Results: During the two years from May 2021 through April 2023, 103 students rotated through hematology clinic with 38 students (37%) opting to participate in the study. Two of the 38 students did not complete the post-clinic survey. Students had a statistically significant increase in four of six measures of self-efficacy (See Figure). Students reported increased self-efficacy in evaluation of research relevant to patient care and practicing cost-effective care (p = 0.008 and 0.001, respectively). Specific to hematology, there was an increase in self-efficacy regarding creation of a differential and a treatment plan (both p < 0.001). There was no statistically significant change in self-report of effective listening or demonstration of caring, which were also the two measures with the highest pre-clinic self-efficacy. While student responses were consistent with interest in more exposure to hematology or a possible career in hematology or internal medicine, this was not changed post-clinic. When comparing their experience to other clinics, 75% and 71% students rated hematology clinic slightly or much better than other medicine clinics and non-medicine clinics, respectively.

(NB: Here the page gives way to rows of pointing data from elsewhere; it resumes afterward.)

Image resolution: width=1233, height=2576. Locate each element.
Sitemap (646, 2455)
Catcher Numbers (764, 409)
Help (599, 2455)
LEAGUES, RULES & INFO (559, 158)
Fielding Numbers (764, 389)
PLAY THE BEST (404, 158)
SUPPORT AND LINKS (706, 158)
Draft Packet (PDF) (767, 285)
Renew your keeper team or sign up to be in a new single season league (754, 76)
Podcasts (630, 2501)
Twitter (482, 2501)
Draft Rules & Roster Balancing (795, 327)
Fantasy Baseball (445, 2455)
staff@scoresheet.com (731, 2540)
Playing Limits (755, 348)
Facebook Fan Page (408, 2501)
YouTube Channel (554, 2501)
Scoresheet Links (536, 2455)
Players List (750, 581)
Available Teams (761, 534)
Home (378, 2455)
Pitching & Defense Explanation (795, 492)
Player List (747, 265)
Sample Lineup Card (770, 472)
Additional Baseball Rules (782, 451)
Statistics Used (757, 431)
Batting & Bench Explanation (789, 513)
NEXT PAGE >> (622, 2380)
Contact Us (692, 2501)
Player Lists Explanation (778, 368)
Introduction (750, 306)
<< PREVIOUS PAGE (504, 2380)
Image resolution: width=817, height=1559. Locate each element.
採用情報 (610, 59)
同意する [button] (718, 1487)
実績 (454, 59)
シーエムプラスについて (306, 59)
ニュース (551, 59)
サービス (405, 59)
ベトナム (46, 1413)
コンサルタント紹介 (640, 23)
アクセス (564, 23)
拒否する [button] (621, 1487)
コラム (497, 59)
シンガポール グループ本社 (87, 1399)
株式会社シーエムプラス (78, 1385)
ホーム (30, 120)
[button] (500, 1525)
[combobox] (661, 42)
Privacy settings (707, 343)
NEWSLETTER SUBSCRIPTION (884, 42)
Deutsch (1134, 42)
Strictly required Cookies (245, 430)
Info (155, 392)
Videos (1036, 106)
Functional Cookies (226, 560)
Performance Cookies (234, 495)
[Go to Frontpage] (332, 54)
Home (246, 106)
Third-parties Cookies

Conclusions: A structured approach to hematology clinic with pre-assigned patients and tailored preparatory reading improved self-efficacy both specific to hematology and more generally. Students rated the experience more highly than other clinics. There was no impact on career interest in hematology or internal medicine.


  1. Bandura A. Self-efficacy: Toward a unifying theory of behavioral change. Psychological Review 1977;84(2):191–215.
  2. Sharma D, Wallace N, Levinsohn EA, et al. Trends and factors affecting the US adult hematology workforce: a mixed methods study. Blood Adv 2019;3(22):3550–61.
  3. Hoots WK, Abkowitz JL, Coller BS, DiMichele DM. Planning for the future workforce in hematology research. Blood 2015;125(18):2745–52.
  4. Artino AR, Dong T, DeZee KJ, et al. Development and initial validation of a survey to assess students’ self-efficacy in medical school. Mil Med 2012;177(9 Suppl):31–7.

Disclosures: Langer: Agios: Honoraria, Speakers Bureau. Parnes: Vertex Pharmaceuticals: Current Employment.